Après avoir été écologiste depuis ma découverte du mot dans la lecture de Dune, je suis devenu effondriste depuis quelques mois. Avec de telles lunettes, on ne voit plus le jeu de la même façon.
La plupart des rôlistes sont des geeks radicaux, technophiles et athées. Je m'étonne toujours que parmi cette population notamment (mais pas que), cet amour pour la science qui leur fait détester l'homéopathie et les médecines parallèles ne se propage pas à l'étude du climat ou de la biodiversité. Aujourd'hui, alors que l'emballement climatique se voit tous les jours (ce matin, le monde titre sur la disparition de neige au Gröenland), mes amis joueurs continuent d'acheter ou de produire des figurines en kiloplastique en chine, de se conseiller des séries sur Netflix et de sauter sur tous les projets en crowdfunding qui passent. A chacun sa dissonnance cognitive, j'ai bien sur mes propres contradictions, j'aimerais juste qu'ils mettent autant de hargne à remettre en question leur consommation ludique qu'à vouloir imposer la médecine allopathique.
Au delà des gens avec qui on joue, les jeux eux-même ne peuvent plus se lire de la même façon à l'aune du rapport Meadows et des analyses du GIEC. Les jeux futuristes notamment, où l'hypothèse transhumaniste est très souvent plébiscitée, où les limites finies de nos ressources terrestres ne sont jamais abordées, et ou même les timeline démontrent une inculture de la géopolitique assez crasse. Là encore, on peut s'étonner que des rôlistes qui apprécient tant de fouiller l'histoire avec beaucoup de détails pour concevoir leurs scénarios n'aient pas plus de curiosité sur la constitution politique des nations et le lien entre les ressources énergétiques et les décisions des puissants. Je dis ça, j'ai été dans le lot à garder mes oeillères et à me complaire dans l'ignorance.
L'attitude plaintive mise de côté, trouver des jeux de rôles compatibles avec la théorie de l'effondrement va vous demander des efforts. Malheureusement, une fois que les données scientifiques sont dans vos têtes, vous ne pouvez décemment plus proposer à vos joueurs une campagne qui piétine votre connaissance (même limitée) du climat ou de l'épuisement des ressources carbonées. Mais dans le même temps, comment s'asseoir à une table de jeu et ne pas paraître rabat-joie, voire militant ? Chose amusante, les univers cyberpunk qui sortent aujourd'hui en tant que rééditions de vieux jeux (Cyberpunk, Berlin XVIII, ...) se présentent volontiers comme des uchronies plutôt que comme de l'anticipation. Alors, oui, le réalisme écologique n'est pas une obligation dans toutes les parties. Toutefois, la dissonnance cognitive de s'asseoir à une table et d'imaginer des mondes en futur proche qui ne remettent jamais en question le néo-libéralisme et le transhumanisme parce que c'est "cool", moi ca me gonfle. Et cela montre que finalement le jeu de rôles est très enraciné dans un monde occidental aisé blanc masculin et pas si capable d'imaginer que cela. Les débats sur le féminisme ou la carte X ne font que renforcer mon impression d'un loisir qui, comme la collapsologie, n'a rien d'universel.

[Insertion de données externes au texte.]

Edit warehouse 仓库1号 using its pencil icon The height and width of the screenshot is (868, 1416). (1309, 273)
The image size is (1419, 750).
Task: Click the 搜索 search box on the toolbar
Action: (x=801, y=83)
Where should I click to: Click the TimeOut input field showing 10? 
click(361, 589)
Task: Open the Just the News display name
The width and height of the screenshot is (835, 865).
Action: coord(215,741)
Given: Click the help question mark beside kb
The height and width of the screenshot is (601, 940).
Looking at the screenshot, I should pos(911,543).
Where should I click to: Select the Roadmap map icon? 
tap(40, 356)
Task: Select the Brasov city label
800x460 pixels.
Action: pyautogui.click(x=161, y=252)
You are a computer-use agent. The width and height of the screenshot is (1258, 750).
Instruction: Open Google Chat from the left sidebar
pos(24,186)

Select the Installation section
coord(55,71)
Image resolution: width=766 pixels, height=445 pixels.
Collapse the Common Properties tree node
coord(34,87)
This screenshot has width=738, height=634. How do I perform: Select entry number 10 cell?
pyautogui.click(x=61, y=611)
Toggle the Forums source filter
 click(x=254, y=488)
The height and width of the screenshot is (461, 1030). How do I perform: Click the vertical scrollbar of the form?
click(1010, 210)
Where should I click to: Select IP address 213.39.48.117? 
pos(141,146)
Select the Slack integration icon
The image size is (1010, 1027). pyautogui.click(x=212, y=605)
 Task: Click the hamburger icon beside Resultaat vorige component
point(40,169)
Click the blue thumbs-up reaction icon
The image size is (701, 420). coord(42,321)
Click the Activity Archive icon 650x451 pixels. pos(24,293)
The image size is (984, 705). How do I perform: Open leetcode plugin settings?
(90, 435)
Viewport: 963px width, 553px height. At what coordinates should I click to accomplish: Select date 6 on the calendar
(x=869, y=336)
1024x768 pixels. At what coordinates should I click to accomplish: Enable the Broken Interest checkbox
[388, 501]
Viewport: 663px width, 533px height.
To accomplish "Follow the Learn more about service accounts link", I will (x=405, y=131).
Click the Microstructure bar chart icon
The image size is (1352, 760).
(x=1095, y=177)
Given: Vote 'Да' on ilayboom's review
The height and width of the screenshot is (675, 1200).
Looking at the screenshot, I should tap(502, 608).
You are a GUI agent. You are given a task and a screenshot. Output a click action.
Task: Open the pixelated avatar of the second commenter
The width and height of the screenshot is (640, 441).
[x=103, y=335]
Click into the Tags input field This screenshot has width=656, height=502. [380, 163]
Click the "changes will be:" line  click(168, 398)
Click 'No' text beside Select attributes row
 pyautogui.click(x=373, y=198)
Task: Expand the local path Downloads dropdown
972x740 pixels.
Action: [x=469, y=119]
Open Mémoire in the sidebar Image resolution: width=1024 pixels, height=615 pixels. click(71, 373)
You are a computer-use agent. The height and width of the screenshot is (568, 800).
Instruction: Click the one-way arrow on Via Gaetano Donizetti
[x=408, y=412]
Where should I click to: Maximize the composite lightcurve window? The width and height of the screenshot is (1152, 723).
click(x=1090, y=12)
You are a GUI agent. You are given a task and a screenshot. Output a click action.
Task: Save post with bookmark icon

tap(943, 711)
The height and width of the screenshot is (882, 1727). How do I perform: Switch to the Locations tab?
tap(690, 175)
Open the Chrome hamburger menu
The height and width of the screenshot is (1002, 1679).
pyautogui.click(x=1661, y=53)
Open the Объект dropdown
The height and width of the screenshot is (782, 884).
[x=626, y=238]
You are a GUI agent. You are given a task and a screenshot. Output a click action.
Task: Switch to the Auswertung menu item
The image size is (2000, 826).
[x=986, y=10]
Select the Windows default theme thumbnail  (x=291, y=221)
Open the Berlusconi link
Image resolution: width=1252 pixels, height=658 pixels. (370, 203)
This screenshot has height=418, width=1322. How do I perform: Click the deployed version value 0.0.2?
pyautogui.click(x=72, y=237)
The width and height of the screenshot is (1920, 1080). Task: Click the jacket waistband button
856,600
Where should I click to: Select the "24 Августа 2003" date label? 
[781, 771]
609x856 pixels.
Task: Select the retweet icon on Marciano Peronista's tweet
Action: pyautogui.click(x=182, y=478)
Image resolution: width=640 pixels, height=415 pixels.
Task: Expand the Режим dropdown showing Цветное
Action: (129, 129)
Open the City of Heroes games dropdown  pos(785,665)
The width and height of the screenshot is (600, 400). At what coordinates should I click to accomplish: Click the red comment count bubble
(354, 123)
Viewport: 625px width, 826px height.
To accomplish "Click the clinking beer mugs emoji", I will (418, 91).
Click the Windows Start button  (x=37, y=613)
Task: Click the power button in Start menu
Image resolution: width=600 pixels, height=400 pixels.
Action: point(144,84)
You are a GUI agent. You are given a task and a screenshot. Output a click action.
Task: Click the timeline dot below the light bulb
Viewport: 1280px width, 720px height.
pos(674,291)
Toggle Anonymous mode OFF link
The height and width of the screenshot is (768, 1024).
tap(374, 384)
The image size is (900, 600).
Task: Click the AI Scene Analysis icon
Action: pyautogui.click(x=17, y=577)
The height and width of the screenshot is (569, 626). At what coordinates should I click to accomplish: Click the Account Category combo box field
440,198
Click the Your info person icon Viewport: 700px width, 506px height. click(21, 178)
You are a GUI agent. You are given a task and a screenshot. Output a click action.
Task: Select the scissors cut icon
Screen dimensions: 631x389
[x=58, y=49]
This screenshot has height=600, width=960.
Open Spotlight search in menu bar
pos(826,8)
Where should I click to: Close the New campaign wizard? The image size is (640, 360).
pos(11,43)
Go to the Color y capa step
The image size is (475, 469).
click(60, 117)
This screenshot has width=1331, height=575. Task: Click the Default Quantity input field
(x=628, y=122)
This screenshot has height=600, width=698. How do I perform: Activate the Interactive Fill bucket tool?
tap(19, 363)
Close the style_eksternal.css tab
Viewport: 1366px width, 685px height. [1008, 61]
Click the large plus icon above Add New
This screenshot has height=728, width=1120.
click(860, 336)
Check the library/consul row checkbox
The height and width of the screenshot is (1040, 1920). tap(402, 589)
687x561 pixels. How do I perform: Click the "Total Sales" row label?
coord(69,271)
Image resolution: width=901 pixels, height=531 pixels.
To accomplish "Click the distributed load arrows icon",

Pourtant, à une époque, science-fiction et jeu de rôles faisait bon ménage. A forces de traductions et de soumission au divertissement américain, nous avons oublié que nous avons en France de très bons auteurs d'anticipation et de SF. Nous avons cédé à l'imaginaire tapageur et consumériste, alors que nous pourrions glorifier ceux qui essaient de penser de nouveaux rapports avec le futur. Les éditions La Volte dépoussièrent le débat du rôle hautement politique de la SF, et son utilité à créer des imaginaires qui font rêver. Pour reprendre l'argumentaire de l'écologiste Cyril Dion, nous avons besoin de créer de nouveaux récits pour permettre à un grand nombre de français de se projeter dans un futur écologique désirable.
Au niveau ludique, les jeux de rôles narratifs, à création partagée, permettent de créer des histoires autour d'un effondrement possible, sans casser les mécaniques de jeu ou l'intérêt de la partie. Evidemment, les joueurs doivent tous être partants pour se lancer dans cette aventure parfois démoralisante. La gamme de jeu Legacy : life among the ruins m'apparait aujourd'hui comme la plus intéressante pour l'exercice.